# A 65nm In-Memory Computing 8T-SRAM with Digital Sparsity Optimization Architecture

## 指導教授:張孟凡 組員:俞芷妍、張勻馨 組別:A407

### Abstract

To speed up the computing speed, Computing in Memory (CIM) can not only store data but also perform operations in the memory, reducing data transmission times and delays, thereby improving computing efficiency and saving energy.

In this project, we implement and modify both Analog CIM and Digital CIM, and further combine their advantages by implementing a new CIM architecture.

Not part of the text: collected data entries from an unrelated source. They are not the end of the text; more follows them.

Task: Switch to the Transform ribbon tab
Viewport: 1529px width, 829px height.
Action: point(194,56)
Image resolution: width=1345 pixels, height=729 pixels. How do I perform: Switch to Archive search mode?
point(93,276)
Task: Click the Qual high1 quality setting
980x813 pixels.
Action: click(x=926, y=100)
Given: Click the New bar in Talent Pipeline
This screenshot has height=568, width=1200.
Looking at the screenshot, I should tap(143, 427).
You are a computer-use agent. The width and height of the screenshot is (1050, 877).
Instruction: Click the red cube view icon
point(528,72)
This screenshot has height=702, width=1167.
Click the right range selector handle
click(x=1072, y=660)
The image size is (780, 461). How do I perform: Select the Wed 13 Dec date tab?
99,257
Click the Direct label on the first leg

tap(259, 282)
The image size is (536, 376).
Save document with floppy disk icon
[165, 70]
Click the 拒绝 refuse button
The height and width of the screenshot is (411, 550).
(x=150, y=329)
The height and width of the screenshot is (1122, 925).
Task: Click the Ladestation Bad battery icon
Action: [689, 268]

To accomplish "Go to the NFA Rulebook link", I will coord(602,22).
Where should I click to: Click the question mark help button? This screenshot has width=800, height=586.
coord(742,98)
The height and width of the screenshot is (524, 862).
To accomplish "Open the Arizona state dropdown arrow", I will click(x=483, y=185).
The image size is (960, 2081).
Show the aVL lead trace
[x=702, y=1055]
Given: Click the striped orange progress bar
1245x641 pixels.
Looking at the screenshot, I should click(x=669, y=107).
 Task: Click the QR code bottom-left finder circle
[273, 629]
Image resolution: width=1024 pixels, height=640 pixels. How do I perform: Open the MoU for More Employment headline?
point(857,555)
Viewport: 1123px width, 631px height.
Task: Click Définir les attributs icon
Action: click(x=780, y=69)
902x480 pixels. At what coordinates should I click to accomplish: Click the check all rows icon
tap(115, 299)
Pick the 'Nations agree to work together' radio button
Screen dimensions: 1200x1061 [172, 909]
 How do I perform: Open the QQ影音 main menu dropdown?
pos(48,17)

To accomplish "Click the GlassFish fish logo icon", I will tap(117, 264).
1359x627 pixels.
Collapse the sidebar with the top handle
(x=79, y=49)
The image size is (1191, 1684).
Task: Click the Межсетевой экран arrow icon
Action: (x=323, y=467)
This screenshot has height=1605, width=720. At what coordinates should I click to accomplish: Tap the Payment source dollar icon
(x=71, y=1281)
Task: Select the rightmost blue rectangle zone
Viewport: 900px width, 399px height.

### **Circuit Architecture - Comparison**

- Analog 8T SRAM-CIM with Charge Sharing
- Input is realized with the number of RWL pulse. 4-b weight is realized using charge sharing with binary-weighted capacitors. Compensation caps are isolated after RBL sampling.
- When input pulses are present on RWL and SRAM data is 1, RBL voltage drops. After charge sharing, the voltage across the computation caps is proportional to MAC value. Tuning switch size and placement (RC balance), optimize linearity between MAC value & final voltage.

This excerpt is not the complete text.